Aber die Ankunft des Mannes in der Wohnung in den allerersten Zeilen des Romans, sein Erschrecken, seine bodenlose Trauer, sein Ausharren neben der Leiche, bis „Männer, die ich nicht kannte“, die Tür aufbrechen, wird nicht von diesem Mann und auch nicht von einem allwissenden Erzähler beobachtet: „Ich“ trägt den lateinischen Namen Felis Silvestris Catus Carthusianorum, Karthäuserkatze. Von ihr übernimmt Passer Domesticus, Haussperling, dann ein Spürhund, eine Felsentaube, ein Goldfisch, ein Kolkrabe.

Wie die Spinne es sieht

Die Spinne in der Kneipe hat eine andere Erzählerstimme und einen anderen Blick auf die Dinge als das Grauhörnchen oder der Kauz. Aber alle – und das ist der kunstvolle Kniff des Autors, der bisher als Dramatiker bekannt ist –, alle diese Tierstimmen erzeugen Distanz zum Geschehen. Manchmal sind sie mit ihrer Angst, ihrem Staunen oder ihrem Fressen beschäftigt. Manchmal beschreiben sie, wie sie den Schmerz des Menschen spüren, als farbige Aura sehen. Dann wird der Ton märchenhaft. Aber Mouawad versagt sich und uns den psychologischen Innenblick auf seine Hauptfigur, auf den Mann, dessen Frau von einem Artgenossen bestialisch ermordet wurde.

Ungewohnt ist diese Abstinenz, aber man liest sich recht schnell ein. Und einige dieser Tierstimmen sind von großer poetischer Dichte.

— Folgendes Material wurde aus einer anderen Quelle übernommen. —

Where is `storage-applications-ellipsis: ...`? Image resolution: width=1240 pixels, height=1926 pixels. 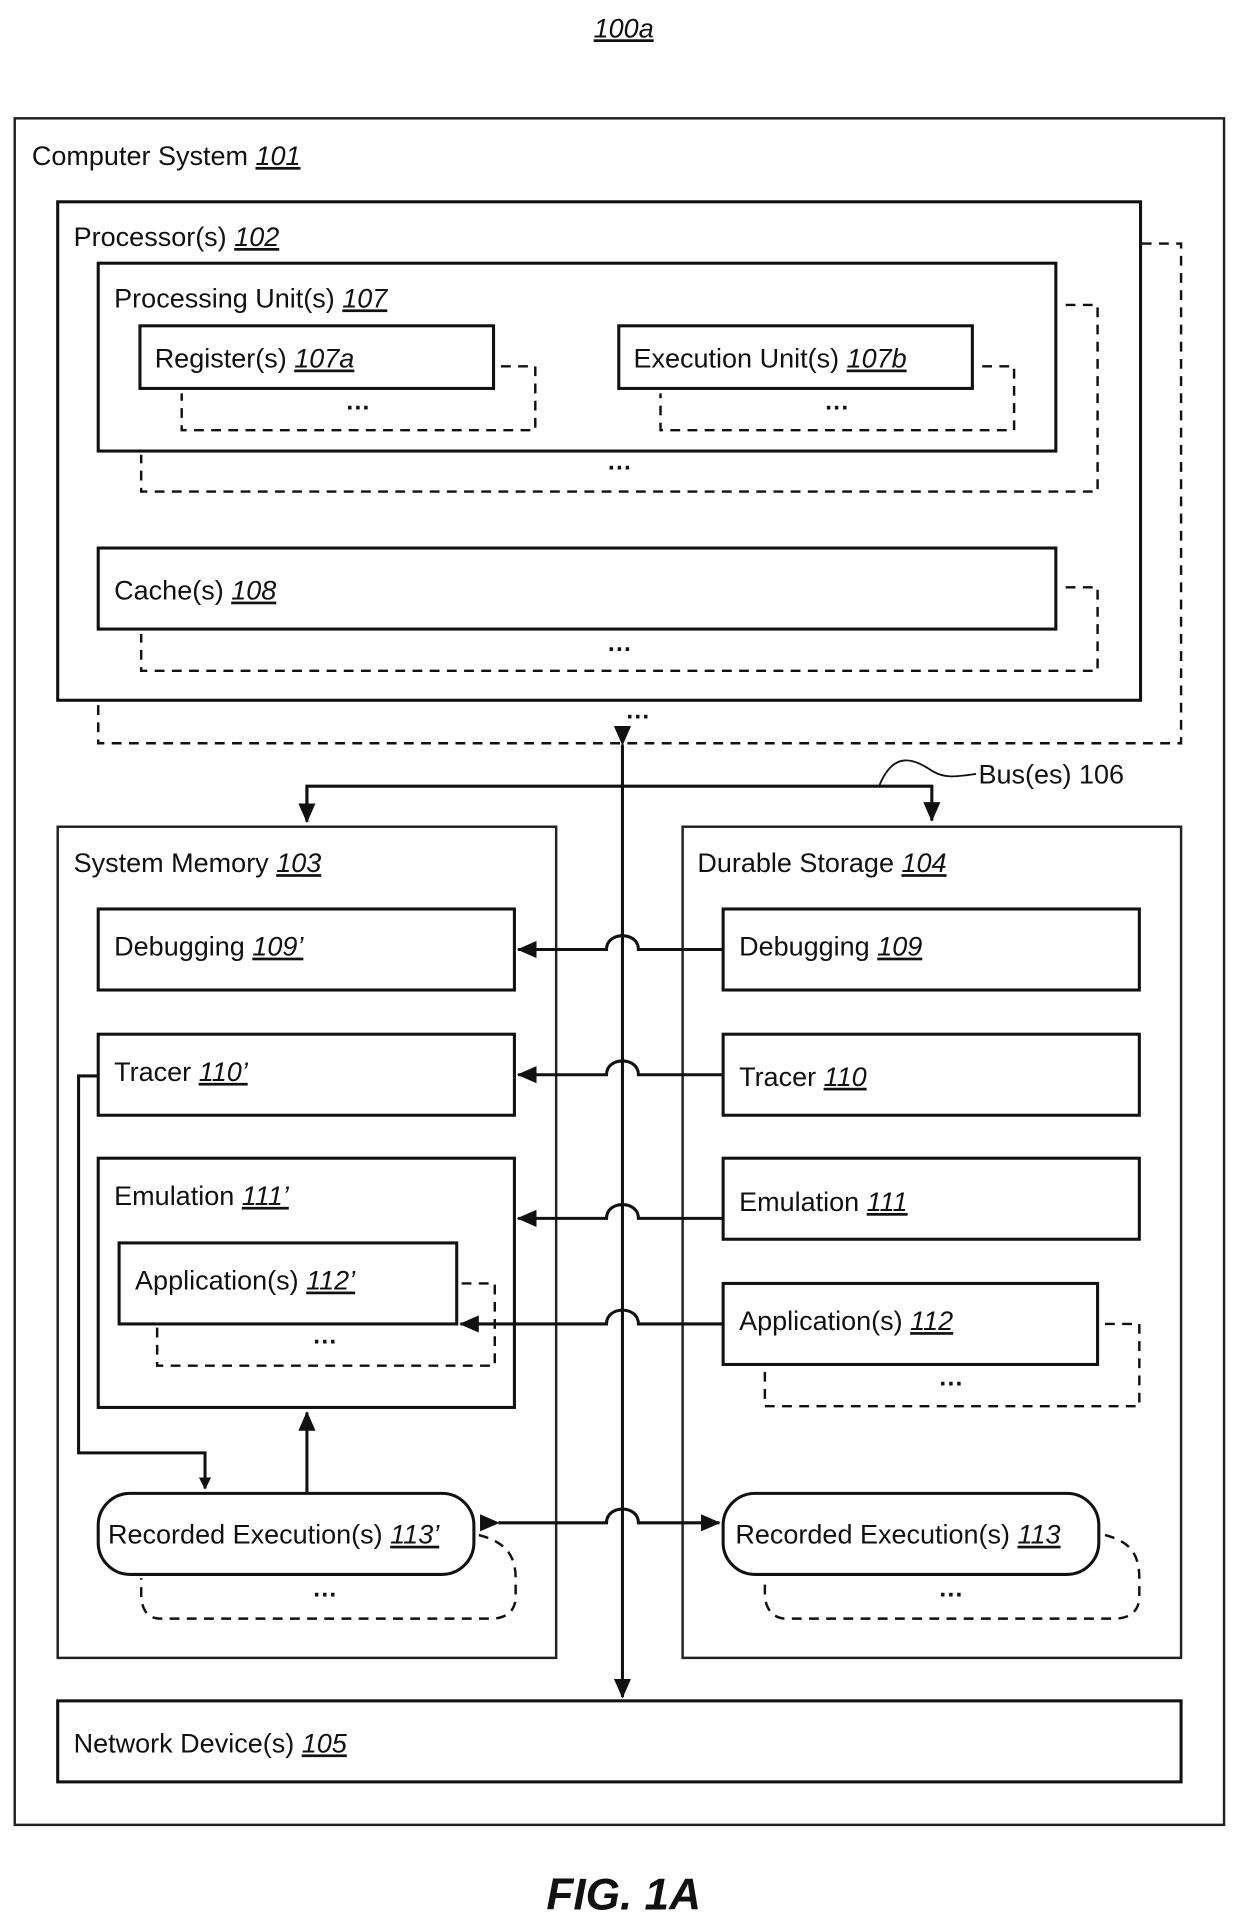 storage-applications-ellipsis: ... is located at coordinates (951, 1378).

An Handlung gibt es nicht viel zu erzählen, Krimi-Plausibilität ist hier sowieso nebensächlich. Wahsch Dibsch, so heißt der Mann, macht sich vom kanadischen Montréal aus auf die Suche nach dem Mörder seiner Frau; in amerikanisch-kanadischen Indianerreservaten vor allem spielt diese Suche. Sie endet mit einem Showdown zwischen den beiden Männern in der Wildnis. Beobachter, Erzähler des finalen Kampfes ist ein Rotfuchs.

Aber Wajdi Mouawad lässt seinen Roman nach diesen knapp 300 starken Seiten nicht enden. Ein riesenhafter Hund übernimmt nun die Erzähler- und Schutzgeistrolle, er ist Wahsch Dibschs Totem, er rettet ihn und wird von ihm gerettet.

Als wäre das knochenkrachende Gemetzel von Hundekämpfen nicht genug, lässt Mouawad seine wie er aus dem Libanon stammende Hauptfigur dann noch die schreckliche Wahrheit über seinen Ziehvater entdecken. Zuletzt häuft das Buch so Beleg um Beleg auf (beispielhaft am Massaker in den Flüchtlingslagern Sabra und Schatila, 1982), dass der Mensch schlimmer ist als jedes Tier, dass er sich in einem hemmungslosen Blutrausch verlieren kann, im Töten um des Tötens willen.

Dann aber zu viel

Auch noch eine Art Epilog des Gerichtsmediziners glaubt der Autor anfügen zu müssen. Gern glaubt man da, dass er auch in seine Theaterstücke oft zu viel hineinpackt. Zu viele Themen, zu viel Drama, auch zu viel Klischee.

Denn nicht nur scheint Mouawad von Romanteil III („Canis Lupus Lupus“) an zu meinen, dass mehr Grausamkeit mehr Effekt macht, er überschreitet auch in manchen Formulierungen die Grenze zum Kitsch. Zum Beispiel in einem Dialog wie diesem: „Sagen Sie, Wahsch, wo haben Sie diesen Engel gefunden?“ „In der Hölle.“

Es bleibt also nicht bei der wunderbaren Konzentration, der geradezu genialen Form, der Sprachkraft des immerhin mehr als halben Romans (insgesamt hat das Buch mit Anhang 446 Seiten). Am Ende hat man das Bedürfnis, sofort wieder von vorn zu beginnen – um dann rechtzeitig aufzuhören.